INFORMATION SUPPLIED:
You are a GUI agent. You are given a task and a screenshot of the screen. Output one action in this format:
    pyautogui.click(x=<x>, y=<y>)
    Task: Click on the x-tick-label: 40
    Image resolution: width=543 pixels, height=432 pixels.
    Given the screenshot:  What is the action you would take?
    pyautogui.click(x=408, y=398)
==
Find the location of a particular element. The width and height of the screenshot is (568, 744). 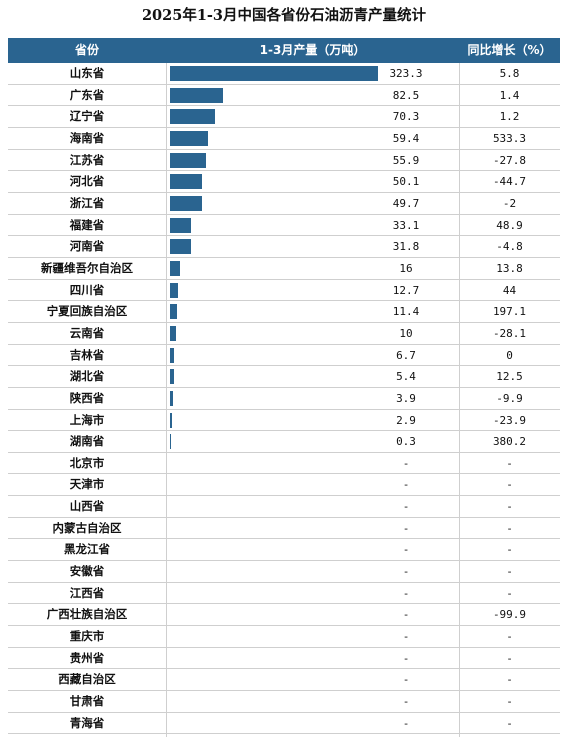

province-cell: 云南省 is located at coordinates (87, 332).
==
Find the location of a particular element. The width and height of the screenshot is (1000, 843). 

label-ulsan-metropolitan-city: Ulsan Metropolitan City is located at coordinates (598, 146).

ACTIVITY: Copy the lines word for word, beginning with the line that contains "is (568, 744)." and ending after the line that contains "province-cell: 云南省 is". Leave out any pictures.

EXERCISE ANSWER:
Find the location of a particular element. The width and height of the screenshot is (568, 744). 

province-cell: 云南省 is located at coordinates (87, 332).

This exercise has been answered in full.